For 2019 and 2020, Total found that API’s positions were “partially aligned” with its own, but there are still some differences. These include supporting APIs for the feedback of US regulations on methane emissions, which Total opposed in November 2019, and API’s membership in the Transportation Fairness Alliance, which opposes subsidies for electric vehicles. The API also has different positions in terms of carbon prices than those of Total.

“In addition, during the recent election, API provided its support to candidates who argued against the participation of the United States in the Paris Agreement,” Total said in a statement.

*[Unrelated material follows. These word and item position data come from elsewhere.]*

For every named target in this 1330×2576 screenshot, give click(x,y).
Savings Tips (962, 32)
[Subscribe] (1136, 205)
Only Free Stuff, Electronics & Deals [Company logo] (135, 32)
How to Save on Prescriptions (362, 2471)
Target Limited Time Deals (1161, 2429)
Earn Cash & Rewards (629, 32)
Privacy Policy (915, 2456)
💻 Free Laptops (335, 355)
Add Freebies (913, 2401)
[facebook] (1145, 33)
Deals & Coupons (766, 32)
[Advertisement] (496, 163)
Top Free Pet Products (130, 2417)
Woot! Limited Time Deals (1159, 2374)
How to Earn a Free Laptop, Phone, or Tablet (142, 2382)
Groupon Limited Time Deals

‘As part of our Climate Ambition announced in May 2020, we are committed to ensuring in a transparent manner that the industry associations of which we are members take positions and messages that are consistent with those of the Group in the fight against climate change. “, Said Patrick Pouyanné, chairman and CEO of Total.

Total is betting on growing its liquefied natural gas (LNG) and renewable businesses profitably as part of its new strategy and net zero agenda.

Related: Goldman Sachs warns Bullish perfect storm for natural gas

In September, Pouyanné told the French newspaper Le Parisien that the company intended to be one of the world’s top five producers of renewable energy. The company’s operating composition today consists of 55 percent oil, 40 percent gas and less than 5 percent electricity from renewable energy, Pouyanné said, noting that Total’s operations in 2050 will be divided into 20 percent oil, 40 percent gas and 40 percent renewable energy. .

Total is not the only Europe-based oil supermaster to have left the largest U.S. oil lobbies over differences in climate policy.

Last year, BP left three US energy trading associations, the main lobby refinement group, the US Fuel and Petrochemical Manufacturers (AFPM), the Western Energy Alliance (WEA) and the Western States Petroleum Association (WSPA), after in an in-depth review that the three associations do not have climate policies that are in line with BP’s goals and support for the Paris Agreement. A year earlier, Shell had left the refinement lobby due to ‘significant maladaptation’ in climate-related positions.